Le cœur battant, elle enfila une fine robe de chambre et marcha pieds nus dans le couloir plongé dans l’ombre. Seule une mince bande de lumière passait sous la porte de la salle de bain. Elle posa la main sur la poignée, hésitant.
Tout à coup, le bruit de l’eau cessa. Le silence était lourd, presque oppressant.
Ce qu’elle vit
Avant qu’elle ne prenne une décision, la porte de la salle de bain s’ouvrit brusquement. Michaël apparut. Mais Sonya eut du mal à le reconnaître. Ses cheveux mouillés collaient à son front, son visage était rougi, et dans ses yeux brillait quelque chose d’inquiétant.
Ce qui l’horrifia le plus, ce n’était pas son regard, mais la petite boîte en bois qu’il tenait dans ses mains. De l’eau s’en écoulait, goutte à goutte. Sur ses bras, Sonya aperçut des traces de coupures fraîches, fines et profondes.
Elle recula, le souffle coupé.
«Qu’est-ce que… qu’est-ce que c’est?» balbutia-t-elle en désignant la boîte.

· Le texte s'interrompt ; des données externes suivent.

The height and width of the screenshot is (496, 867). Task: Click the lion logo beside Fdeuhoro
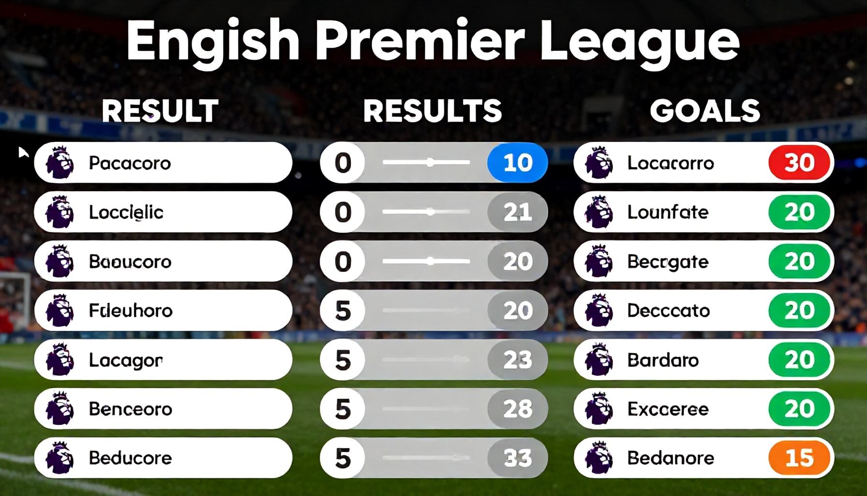point(60,310)
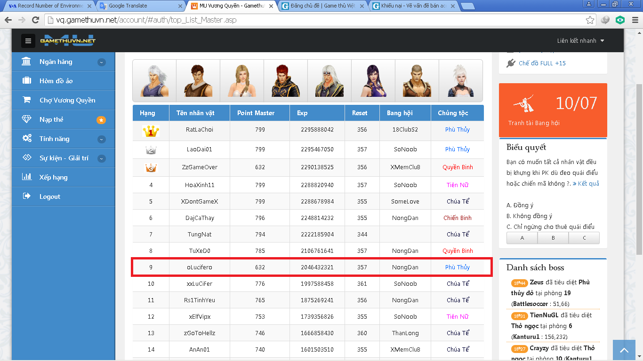The height and width of the screenshot is (361, 643).
Task: Click the Logout arrow icon
Action: (x=27, y=196)
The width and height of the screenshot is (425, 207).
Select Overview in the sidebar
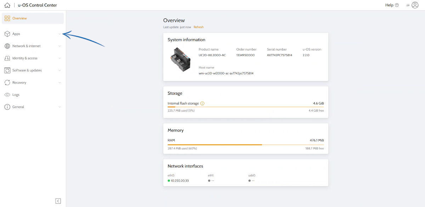[19, 18]
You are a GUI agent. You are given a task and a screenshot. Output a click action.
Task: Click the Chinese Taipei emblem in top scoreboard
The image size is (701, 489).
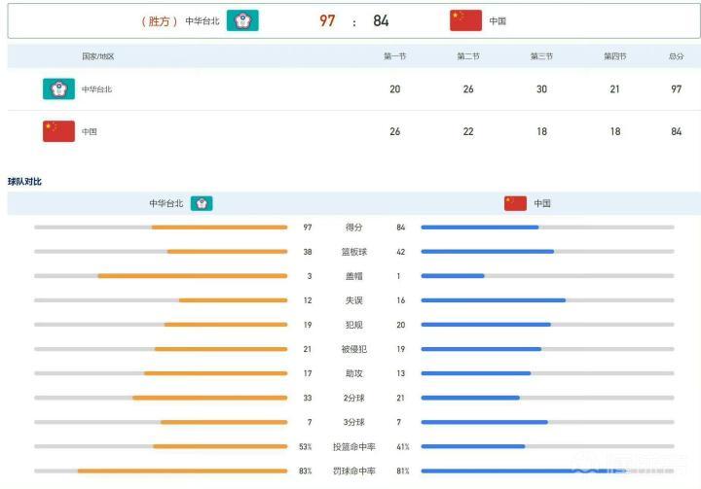242,20
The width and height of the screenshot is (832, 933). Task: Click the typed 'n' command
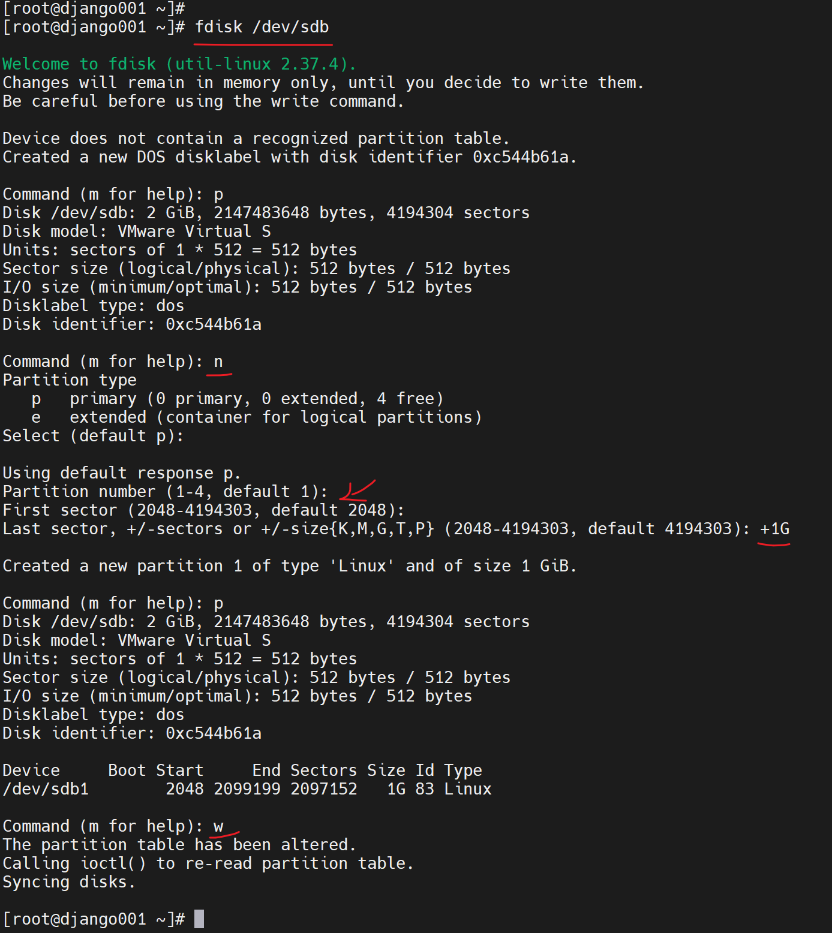[x=218, y=362]
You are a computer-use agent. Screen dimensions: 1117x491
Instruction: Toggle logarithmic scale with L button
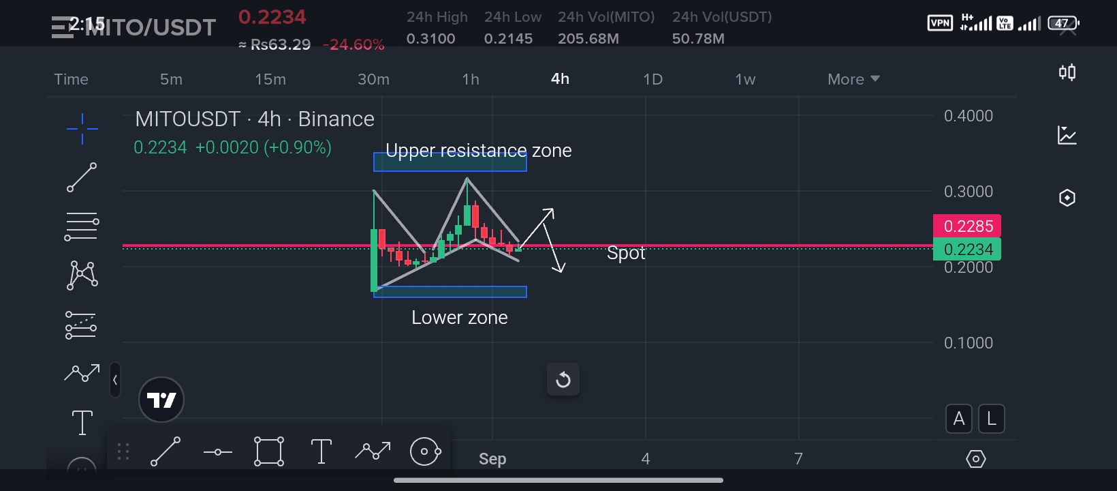pyautogui.click(x=992, y=419)
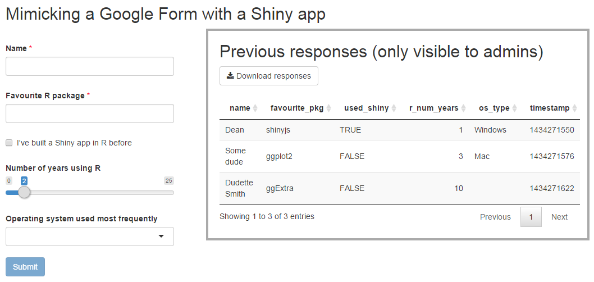
Task: Focus the Name text field
Action: (90, 66)
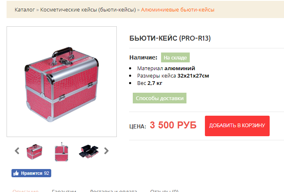Show previous thumbnails with left chevron
Viewport: 284px width, 192px height.
[17, 151]

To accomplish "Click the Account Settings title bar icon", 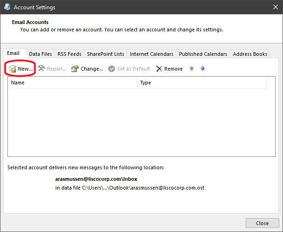I will [7, 7].
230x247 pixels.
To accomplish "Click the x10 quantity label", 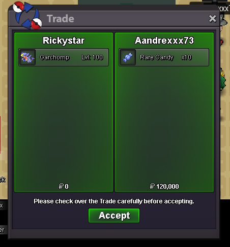I will [186, 57].
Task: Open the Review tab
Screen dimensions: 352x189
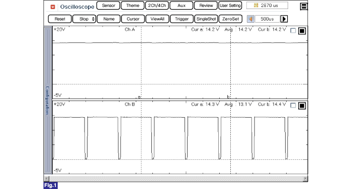Action: click(206, 6)
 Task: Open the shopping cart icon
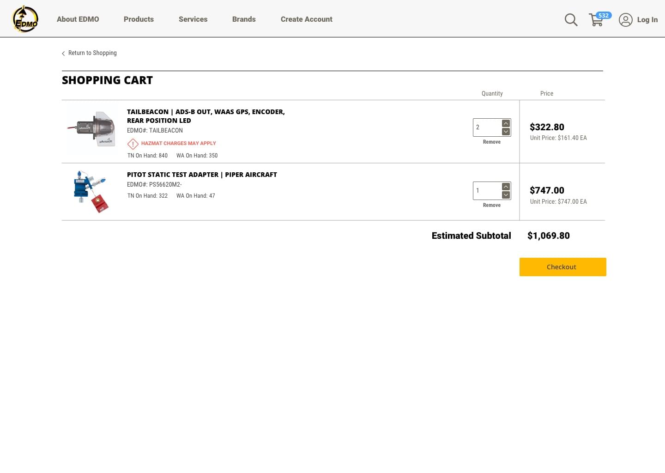596,20
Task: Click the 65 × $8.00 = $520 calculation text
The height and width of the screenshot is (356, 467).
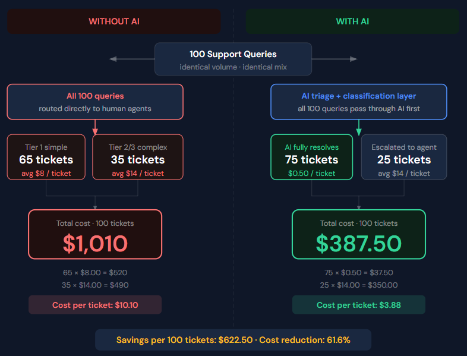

Michaël ne répondit pas tout de suite. Son visage se ferma, et d’une voix basse, il dit:
«Tu n’as pas besoin de savoir ce soir. Demain, peut-être. Mais n’aie pas peur de moi.»
Au lieu de la rassurer, ces mots la glacèrent d’effroi. Ses jambes se dérobèrent, et il la rattrapa par le bras, sa main froide et humide.
Des secrets tus
Cette nuit-là, Sonya ne dormit pas. Elle entendait ses pas dans le couloir, le grincement de portes, et parfois un bruit métallique comme un objet lourd qu’on traîne. Son esprit était assailli de questions: qui était réellement cet homme? Que cachait cette boîte?
Elle comprit une chose: le prix qu’elle avait payé pour sauver sa famille pourrait être bien plus lourd qu’elle ne l’imaginait.